It gives you unlimited O1, I think, or mostly unlimited O1. It gives you access to O1 Pro. It gives you Sora as well. And I think the indication he was giving was that the people who are paying for it are using it so heavily that they're blowing through the amount of money.
This is what it's like movie pass for compute. We're like the only people that actually movie pass being this.
I'm glad that you know that you need to explain that. I'm glad that you know that movie pass is not like the, the Harvard business case study that everybody knows.
And I'm glad that you agree that it should be. I like your implicit judgment of others that it needs explanation. But MoviePass was this idea that sounds great, that like, oh, no, we'll charge you 30 bucks a month. You can go see as many movies as you want. But as it turns out, the people that are most interested in that want to go see a movie every night at a movie theater.
And they were literally losing money on every transaction. It was just like no way to make it work.
The way they implemented it, they just gave their members a credit card to go to the cinema with.
There was a time when Cosmo.com was the canonical example of a... You'll loss on every single transaction. And at some point it was replaced by... by MoviePass, maybe the $200 OpenAI product is now gonna push MoviePass into the dustbin of history and take its rightful place as the product that loses money on every transaction.
I can't believe that Adam has to like blow the whistle on movie pass, but you're able to walk right past Cosmo.com and Adam's got no problem with it. Cosmo.com like a, the, I mean, but this is a famously a.com. This was a real artifact of the.com bubble.

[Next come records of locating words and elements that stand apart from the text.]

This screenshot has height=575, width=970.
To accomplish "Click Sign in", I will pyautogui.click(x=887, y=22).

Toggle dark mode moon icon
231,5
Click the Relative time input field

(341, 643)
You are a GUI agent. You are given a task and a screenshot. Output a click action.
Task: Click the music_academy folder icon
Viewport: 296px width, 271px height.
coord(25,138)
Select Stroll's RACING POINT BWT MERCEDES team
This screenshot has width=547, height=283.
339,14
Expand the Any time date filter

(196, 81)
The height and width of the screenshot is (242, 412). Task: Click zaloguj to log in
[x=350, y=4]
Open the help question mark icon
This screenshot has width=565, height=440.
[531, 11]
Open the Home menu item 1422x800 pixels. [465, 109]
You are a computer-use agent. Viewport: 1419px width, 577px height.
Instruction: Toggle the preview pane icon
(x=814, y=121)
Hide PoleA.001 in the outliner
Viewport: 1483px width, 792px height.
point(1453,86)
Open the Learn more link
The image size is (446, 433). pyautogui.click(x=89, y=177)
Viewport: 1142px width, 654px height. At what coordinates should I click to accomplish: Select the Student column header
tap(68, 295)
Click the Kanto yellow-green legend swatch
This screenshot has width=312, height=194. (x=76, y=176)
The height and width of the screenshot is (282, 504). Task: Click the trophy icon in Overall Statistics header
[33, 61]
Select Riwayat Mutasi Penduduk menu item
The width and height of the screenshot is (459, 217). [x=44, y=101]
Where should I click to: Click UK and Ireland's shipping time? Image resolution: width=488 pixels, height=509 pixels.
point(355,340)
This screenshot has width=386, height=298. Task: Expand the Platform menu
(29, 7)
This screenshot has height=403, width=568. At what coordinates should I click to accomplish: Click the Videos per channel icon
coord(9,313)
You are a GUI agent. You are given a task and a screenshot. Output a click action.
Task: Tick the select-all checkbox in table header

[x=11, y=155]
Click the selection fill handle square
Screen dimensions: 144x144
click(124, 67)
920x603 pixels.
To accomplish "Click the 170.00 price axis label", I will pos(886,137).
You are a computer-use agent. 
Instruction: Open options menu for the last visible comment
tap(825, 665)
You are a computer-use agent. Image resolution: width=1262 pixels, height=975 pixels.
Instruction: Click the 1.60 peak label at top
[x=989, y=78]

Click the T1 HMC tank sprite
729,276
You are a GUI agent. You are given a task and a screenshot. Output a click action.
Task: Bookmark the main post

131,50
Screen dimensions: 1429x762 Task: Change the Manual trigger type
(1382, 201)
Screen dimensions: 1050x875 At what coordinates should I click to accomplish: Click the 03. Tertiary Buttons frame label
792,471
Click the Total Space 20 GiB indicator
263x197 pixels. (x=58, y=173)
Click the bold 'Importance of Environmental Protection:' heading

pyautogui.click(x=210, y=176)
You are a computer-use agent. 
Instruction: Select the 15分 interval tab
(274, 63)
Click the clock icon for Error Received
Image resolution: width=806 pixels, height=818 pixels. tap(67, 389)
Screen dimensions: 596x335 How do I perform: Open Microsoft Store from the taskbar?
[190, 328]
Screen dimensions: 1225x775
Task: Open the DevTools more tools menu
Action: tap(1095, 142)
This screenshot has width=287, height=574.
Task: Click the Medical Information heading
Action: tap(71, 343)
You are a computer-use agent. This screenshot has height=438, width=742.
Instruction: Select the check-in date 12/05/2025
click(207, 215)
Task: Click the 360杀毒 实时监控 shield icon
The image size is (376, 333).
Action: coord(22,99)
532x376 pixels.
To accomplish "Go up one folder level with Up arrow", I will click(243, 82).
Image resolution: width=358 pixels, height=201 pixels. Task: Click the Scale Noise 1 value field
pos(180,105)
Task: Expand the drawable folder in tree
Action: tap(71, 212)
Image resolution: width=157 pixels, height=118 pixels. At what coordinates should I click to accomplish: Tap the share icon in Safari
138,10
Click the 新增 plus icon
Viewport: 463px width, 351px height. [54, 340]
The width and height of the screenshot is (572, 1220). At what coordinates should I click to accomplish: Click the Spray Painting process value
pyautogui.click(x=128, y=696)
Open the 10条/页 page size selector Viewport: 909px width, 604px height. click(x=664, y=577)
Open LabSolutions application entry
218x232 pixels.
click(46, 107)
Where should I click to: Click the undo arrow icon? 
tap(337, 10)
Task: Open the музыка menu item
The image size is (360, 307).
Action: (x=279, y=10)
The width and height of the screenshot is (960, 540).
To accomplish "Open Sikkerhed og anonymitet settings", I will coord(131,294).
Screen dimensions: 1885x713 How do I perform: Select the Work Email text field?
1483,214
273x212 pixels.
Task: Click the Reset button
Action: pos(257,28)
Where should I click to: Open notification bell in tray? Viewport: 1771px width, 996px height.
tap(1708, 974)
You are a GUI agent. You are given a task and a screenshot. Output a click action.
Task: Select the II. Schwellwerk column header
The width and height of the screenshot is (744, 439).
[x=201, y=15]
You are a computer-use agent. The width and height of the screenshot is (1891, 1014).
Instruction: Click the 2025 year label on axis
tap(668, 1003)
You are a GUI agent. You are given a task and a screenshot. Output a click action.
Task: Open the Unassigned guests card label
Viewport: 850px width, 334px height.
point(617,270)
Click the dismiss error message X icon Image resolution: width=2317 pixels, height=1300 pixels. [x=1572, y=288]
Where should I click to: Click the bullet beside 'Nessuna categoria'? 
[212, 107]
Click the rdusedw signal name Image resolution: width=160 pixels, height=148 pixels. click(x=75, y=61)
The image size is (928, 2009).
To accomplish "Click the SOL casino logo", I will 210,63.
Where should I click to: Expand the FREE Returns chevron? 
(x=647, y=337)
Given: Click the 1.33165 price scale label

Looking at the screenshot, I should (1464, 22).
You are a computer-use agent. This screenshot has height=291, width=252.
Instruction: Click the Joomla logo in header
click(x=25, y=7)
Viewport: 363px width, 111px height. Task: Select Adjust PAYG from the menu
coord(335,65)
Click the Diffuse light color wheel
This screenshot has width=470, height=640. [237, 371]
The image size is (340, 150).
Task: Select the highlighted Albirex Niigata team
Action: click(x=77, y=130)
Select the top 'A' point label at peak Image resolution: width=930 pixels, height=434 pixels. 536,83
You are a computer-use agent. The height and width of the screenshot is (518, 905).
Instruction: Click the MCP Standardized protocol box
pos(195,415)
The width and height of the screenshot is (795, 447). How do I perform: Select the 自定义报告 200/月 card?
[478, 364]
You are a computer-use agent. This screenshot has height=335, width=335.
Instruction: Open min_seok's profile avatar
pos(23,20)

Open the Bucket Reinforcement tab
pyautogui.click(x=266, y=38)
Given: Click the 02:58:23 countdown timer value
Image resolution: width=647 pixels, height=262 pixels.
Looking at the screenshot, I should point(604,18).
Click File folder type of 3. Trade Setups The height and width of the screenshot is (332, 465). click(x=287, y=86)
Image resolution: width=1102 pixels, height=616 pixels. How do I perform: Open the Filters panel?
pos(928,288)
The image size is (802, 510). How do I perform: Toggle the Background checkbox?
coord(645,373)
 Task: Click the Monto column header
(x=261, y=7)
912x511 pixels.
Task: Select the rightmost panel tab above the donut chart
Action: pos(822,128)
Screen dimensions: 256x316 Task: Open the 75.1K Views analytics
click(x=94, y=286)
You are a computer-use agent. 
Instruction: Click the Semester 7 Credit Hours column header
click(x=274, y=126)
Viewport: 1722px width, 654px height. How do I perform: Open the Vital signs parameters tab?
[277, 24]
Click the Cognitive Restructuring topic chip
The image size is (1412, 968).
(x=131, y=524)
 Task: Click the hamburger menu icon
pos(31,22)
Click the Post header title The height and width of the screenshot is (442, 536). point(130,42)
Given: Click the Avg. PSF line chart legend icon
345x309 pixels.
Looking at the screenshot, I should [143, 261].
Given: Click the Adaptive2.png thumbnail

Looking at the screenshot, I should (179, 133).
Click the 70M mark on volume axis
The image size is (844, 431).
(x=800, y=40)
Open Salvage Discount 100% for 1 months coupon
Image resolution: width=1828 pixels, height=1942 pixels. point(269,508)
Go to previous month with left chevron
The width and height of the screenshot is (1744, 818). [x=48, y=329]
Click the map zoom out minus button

And Mike, as I recall, it was like when people were having a Snickers bar delivered and little did we know we would be, it was our teenagers would be door dashing a Snickers bar some 20 years later, but yeah.
You could basically DoorDash a Snickers bar for zero delivery cost.
That's right.
If only they were advanced enough to describe the taxi for your Snickers bar, then it would have been more successful and turned into DoorDash for real.
That's right. It was just ahead of its time as it turns out.
I'll say one more thing about OpenAI. They've lost so much talent. They keep on losing top researchers because if you're a top researcher at AI, a VC will give you $100 million for your own thing. And they seem to have a retention problem. They've lost a lot of the... My favorite fact about Anthropic, the company that they've clawed, they were formed by OpenAI Splinter Group.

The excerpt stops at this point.